Statistical analysis is a big, complex and fascinating area of study.
Okay, okay maybe it’s not fascinating for everyone and I can already hear a few yawns at the back of the room. But the good news is if you are analyzing customer survey feedback there are just a few key tools that you need to master.
Get those sorted and you’ll be way ahead of your peers and really understand what your feedback is telling you.
So let’s step through some of the big statistical topics needed in customer feedback analysis.
What Sort of Data Do You Have?
Most of the data in customer feedback is called Ordinal data.
Ordinal data can tell you the ranking of a value but the distance between the ranks is not clear.
That is, you know that a 1 is ranked lower than a 2, which is lower than a 3 but the difference between 1 and 2 and 2 and 3 may be different. For example:
How responsive is Company X in closing the loop after problem resolution? Where 1 is very unresponsive and 5 is very responsive
The difference between 1 (very unresponsive) and 2 (unresponsive) is not necessarily the same as between 4 (responsive) and 5 (very responsive).
That means you can’t say that a 4 (responsive) is twice as responsive as a 2 (unresponsive).
This is kind of a problem because, technically, this dramatically limits the statistical techniques that you can use with the data. For instance you, technically, can’t even calculate an average (or mean) value of the responses.
Now in real life we know that people average these sorts of scores all the time. But many of the statistical tests that we use on customer feedback data cannot, technically, be used on Ordinal data at all. Luckily for us though, while it is technically wrong, it is generally accepted that there is still practical value in using these tools.
Additionally this well cited paper, Is the Selection of Statistical Methods Governed by Level of Measurement?, indicates that on practical basis, when testing for changes in mean, using this type of data is perfectly legitimate.
So if anyone says you “can’t use a t-test on Ordinal data”, you can tell them that you know it’s not technically correct but it is practically appropriate.
Do You Have a Big Enough Sample?
Sample size (how many data points you have collected), confidence intervals and standard errors are all different sides of the same coin. Generally (yes there are lots of caveats) the larger the sample size the more confidently you will be able to describe the population.
The concept of sample size comes up a lot surveying and it is an important idea but it’s significance (pun intended) is not nearly as large as it is commonly perceived to be in customer feedback.
This is because in almost all customer feedback work you are not looking at absolute values but relative values. There is not such thing an an absolute measure of customer satisfaction, or Net Promoter Score.

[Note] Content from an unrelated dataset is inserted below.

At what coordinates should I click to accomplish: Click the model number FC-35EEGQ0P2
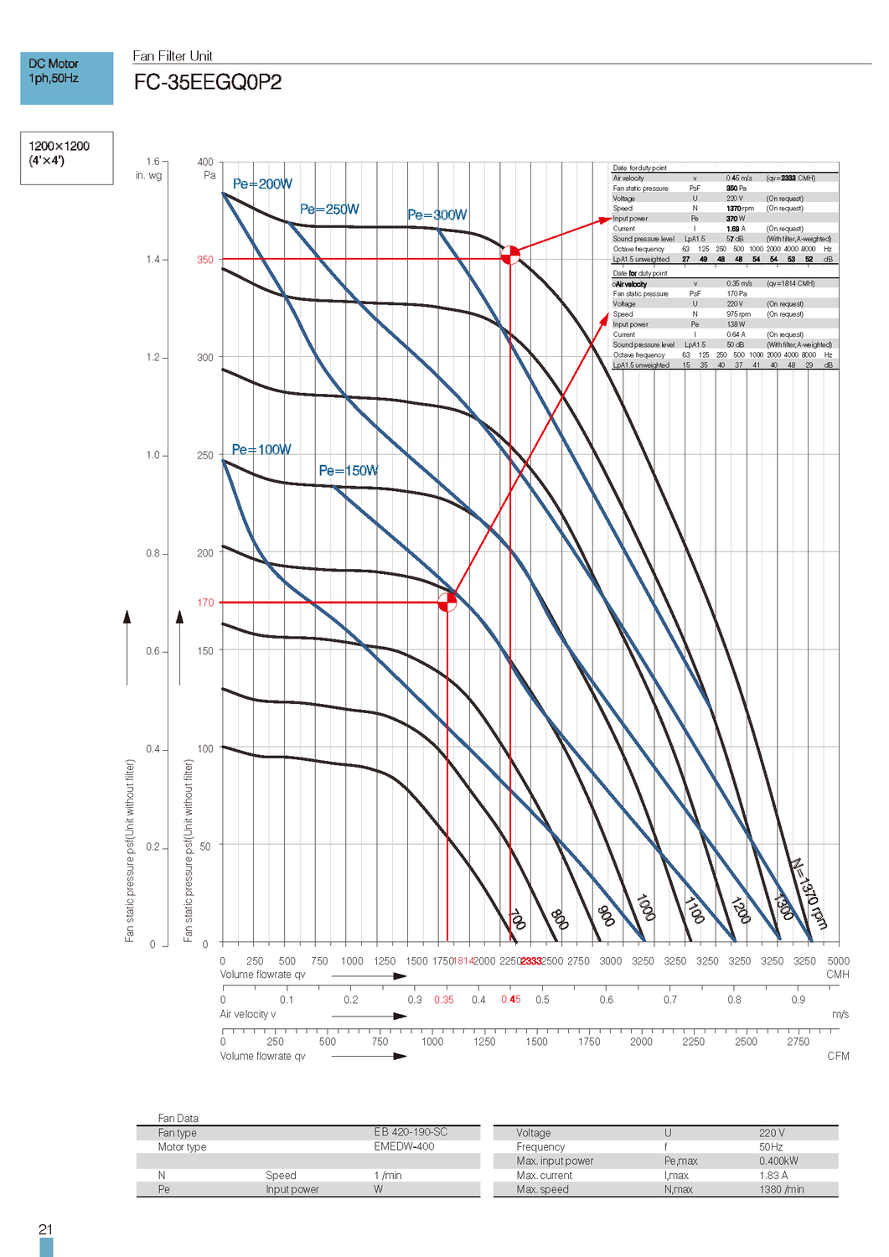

All you can really measure is
- Relative customer satisfaction between groups of respondents
- Movements in customer satisfaction between different time periods.
Sample size and confidence intervals are however, very important when dealing with absolute quantities, e.g.
- how a group of people will vote,
- the variation in diameter of a wheel bearing
- etc.
In these cases being able to closely characterise absolute values means something real. For example: the diameter of the bearing is 10mm +/- 0.1mm.
Sample size does become useful in our customer feedback process when we want to test our hypotheses.
The question “has customer satisfaction for this product increased?”, means something real. Here, a larger sample size allows us to identify smaller changes in the relative scores and this is useful.
Questions That You Want to Answer
In customer feedback analysis there are only a few key questions you really want to answer and because the data types are pretty consistent, the techniques you use are also pretty consistent.
Is the Score Different?
This question has a couple of versions:
- Is the score different in this time period than last time period?
- Is the score different for this group versus that group?
It doesn’t matter what score you’re talking about (responsiveness, cleanliness, Net Promoter, customer satisfaction, etc.) the question is always the same:
Does this population give a different response to that population?
You want to know this so you can decide if there has been a change in customer satisfaction due to a business intervention or an external factor.
There a few of tools that you can use for these tests. The most common are:
- Student’s t-test
- Confidence Intervals
- ANOVA
- Chi-Square — this is used ot tell if the distribution of the score is different rather than the mean
Does Changing this Cause That to Change?
Here we first need a little stats terminology.
- Dependent Variable: In customer feedback the dependent variable will normally be a proxy for an important business measure such as customer loyalty. Net Promoter Score, Customer Satisfaction, Customer Effort Score are all examples of this style of proxy . If you are lucky you will have access to the direct business measure for the respondent: share of wallet, revenue, profit, etc.
- Independent Variable: Typically these are the attributes that you are asking about in your survey: responsiveness, cleanliness, professionalism, colour, etc. They might also be attributes of your survey population: big business, manufacturer, employee numbers, etc.
Here the big question is “does a change in this attribute, change that outcome variable?”.
You need to know the answer to this because before you can change the outcome (dependant variable) you need to understand what drives it (which independent variable).
It turns out that this is a fairly common question that statistical techniques can help us answer. In fact, there is a whole suite of Generalised Linear Models available for unraveling the interactions of independent and dependant variables.
As you can see, from the vast expanse of statistical techniques we have slimmed them down to just a handful of approaches that are, relatively, easy to get a handle on.